The Council of the European Union has agreed to fast-track negotiations for an Australia-EU free trade agreement.
The EU’s Chief Trade Commissioner will visit Canberra next month to formally kick off the talks.
The Federal Government believes the agreement has the potential to be the largest free trade deal yet.
It will open the door wider to a broad range of agricultural exports including beef, sheepmeat, sugar, dairy, horticulture and wine.
“It’s a great opportunity for Australia,” said Trade Minister Steven Ciobo. “We want to conclude a deal as soon as we practicably can.
“This is about making sure that Australia has the best opportunity now to reset our relationship with the European Union. For a long time, we’ve laboured under market access conditions that haven’t been ideal, and so this will be a chance to reset that.”
Opening new markets
Agriculture Minister David Littleproud said a free trade agreement with the EU has big potential for Australian farmers and will open up lucrative new premium markets.
“So much of the food our famers produce goes to export and the government will be working hard to make sure our farmers get real benefits from this,” said Mr Littleproud.
“A high-quality trade deal with the EU could eliminate many tariffs and create new and better export opportunities across some of our biggest sectors including beef and sheepmeat, sugar, dairy, cotton, wool, rice, grains, horticulture and wine.”
In 2016-17 Australia’s wine exports to the EU were worth $566 million, wool was worth $333 million, beef and veal were at $229 million and nuts exports raked in $226 million.
“All are subject to various quotas and tariffs which means there is huge potential for growth as part of the future FTA.”
Improved market access
Mr Littleproud said the appointment of a new agricultural counsellor in the EU as announced in this year’s Budget will be vital to securing improved market access for farmers.

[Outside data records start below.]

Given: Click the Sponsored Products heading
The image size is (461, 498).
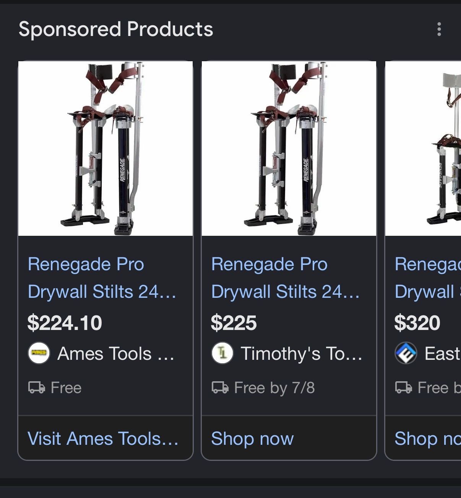Looking at the screenshot, I should point(116,29).
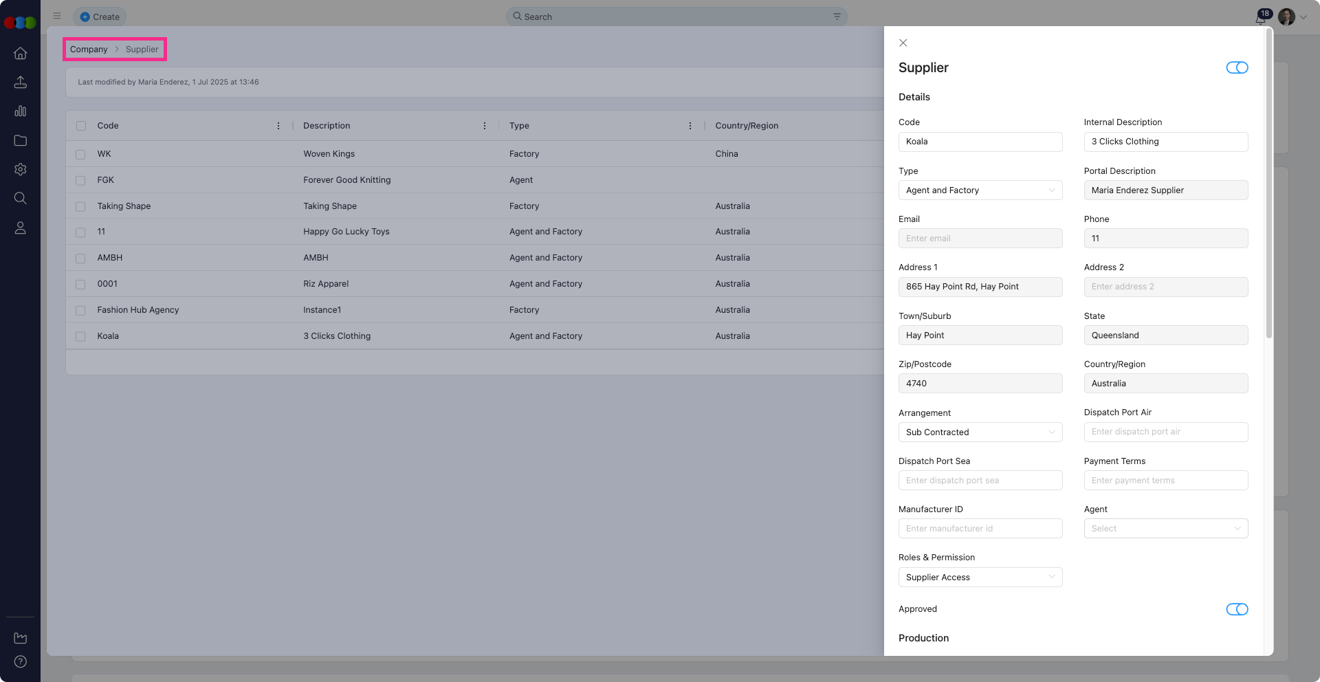The image size is (1320, 682).
Task: Check the Koala row checkbox
Action: tap(81, 337)
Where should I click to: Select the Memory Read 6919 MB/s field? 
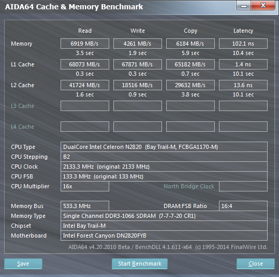click(85, 44)
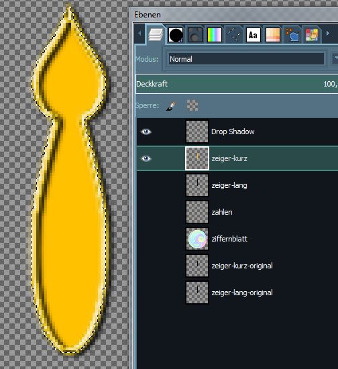Select the zeiger-kurz-original layer

pyautogui.click(x=237, y=266)
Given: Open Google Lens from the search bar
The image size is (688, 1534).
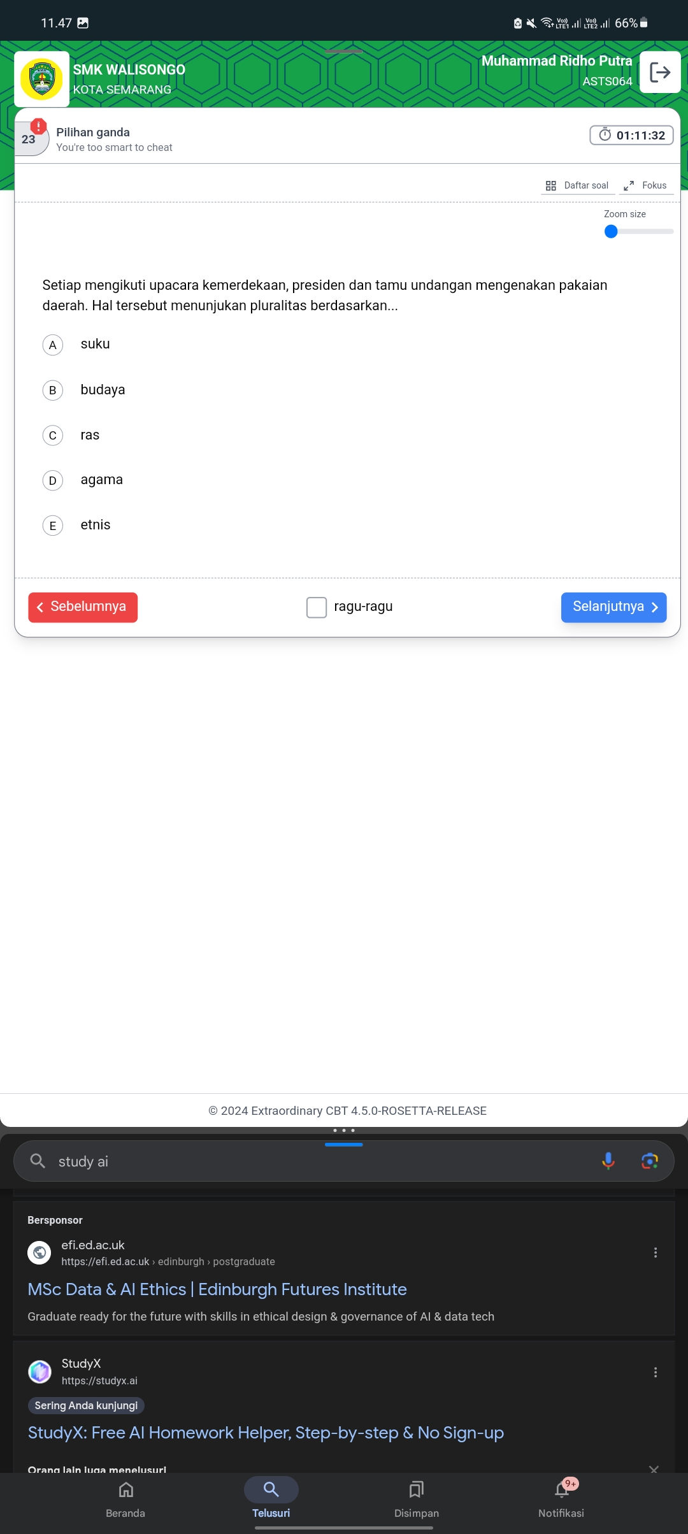Looking at the screenshot, I should tap(649, 1161).
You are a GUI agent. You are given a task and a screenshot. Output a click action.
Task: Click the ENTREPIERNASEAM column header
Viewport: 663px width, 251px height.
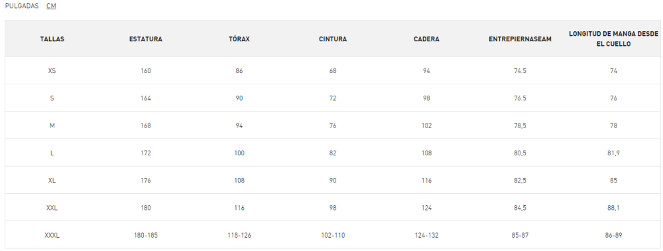click(520, 39)
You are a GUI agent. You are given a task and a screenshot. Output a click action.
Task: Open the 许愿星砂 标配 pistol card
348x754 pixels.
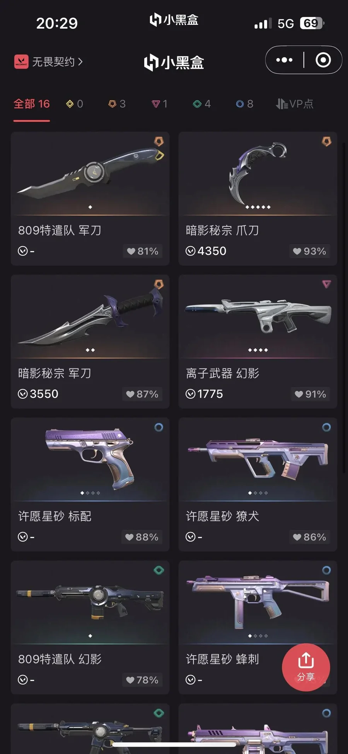pyautogui.click(x=90, y=484)
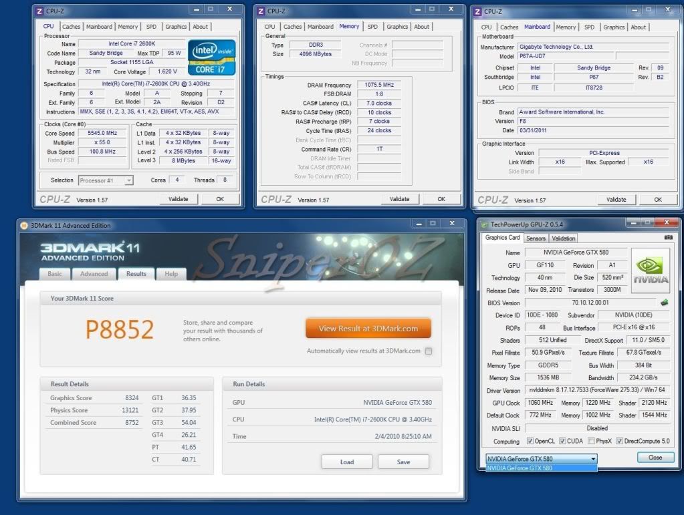Click the CPU-Z Mainboard window title icon
684x515 pixels.
coord(478,11)
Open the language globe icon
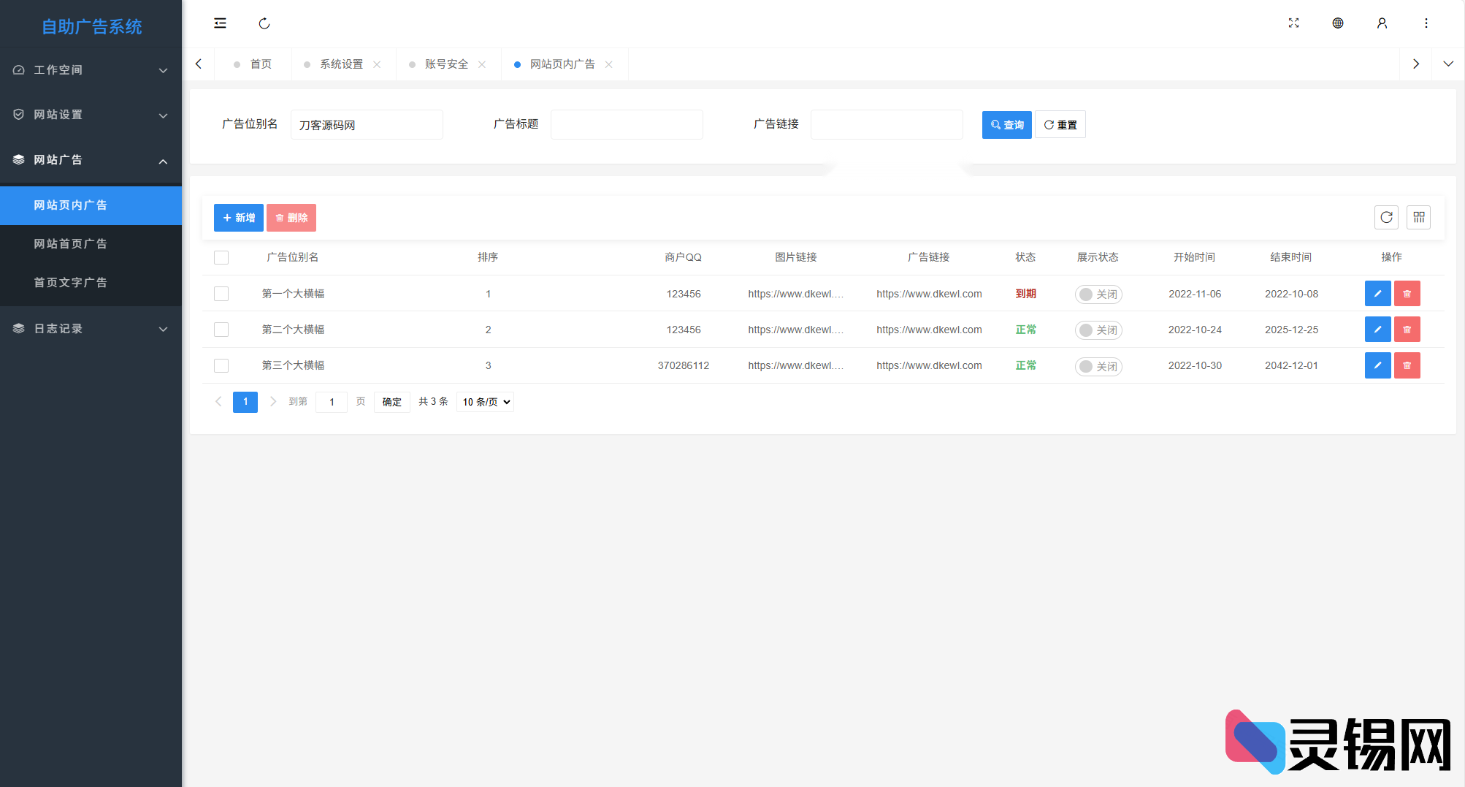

“The EU is our fourth largest export destination for agriculture, fisheries and forestry worth $3.8 billion in 2016-17. It is also our largest source of agriculture, fisheries and forestry imports, valued at $5.6 billion,” he said.
“FTAs give Australian exporters an important advantage over international competitors who do not have agreements in place, and level the playing field with those who do.”
Win for all Australians
Business Council chief executive Jennifer Westacott said the announcement to open free trade negotiations can be a win for all Australians.
“Free trade agreements already cover most of Australia’s major trading partners, providing important access to Australian investors and exporters of goods and services,” Ms Westacott said.
“An FTA with the European Union would further enhance Australia’s vital trade and investment interests.
“At a time when some voices, internationally and in Australia, are questioning the benefits of open trade it is heartening that both the government and the opposition are determined to continue working with progressive nations to underscore our national commitment to trade liberalisation.
“Trade is Australia’s life blood – more liberal trade globally has helped lift millions out of poverty, it helps sustain 1 in 5 Australian jobs and, gives consumers the greater choices and freedom they expect.”
Ms Westacott said the Business Council is seeking the views of its member companies and looks forward to contributing to the negotiations.